> [Your task] To complete the exercise, write out all the data exactly.

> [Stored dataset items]

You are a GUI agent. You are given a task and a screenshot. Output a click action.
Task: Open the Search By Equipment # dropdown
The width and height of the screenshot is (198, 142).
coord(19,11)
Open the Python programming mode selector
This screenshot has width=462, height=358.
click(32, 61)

> [Exercise response]
You are a GUI agent. You are given a task and a screenshot. Output a click action.
Task: Open the Search By Equipment # dropdown
The width and height of the screenshot is (198, 142).
coord(19,11)
Open the Python programming mode selector
This screenshot has width=462, height=358.
click(32, 61)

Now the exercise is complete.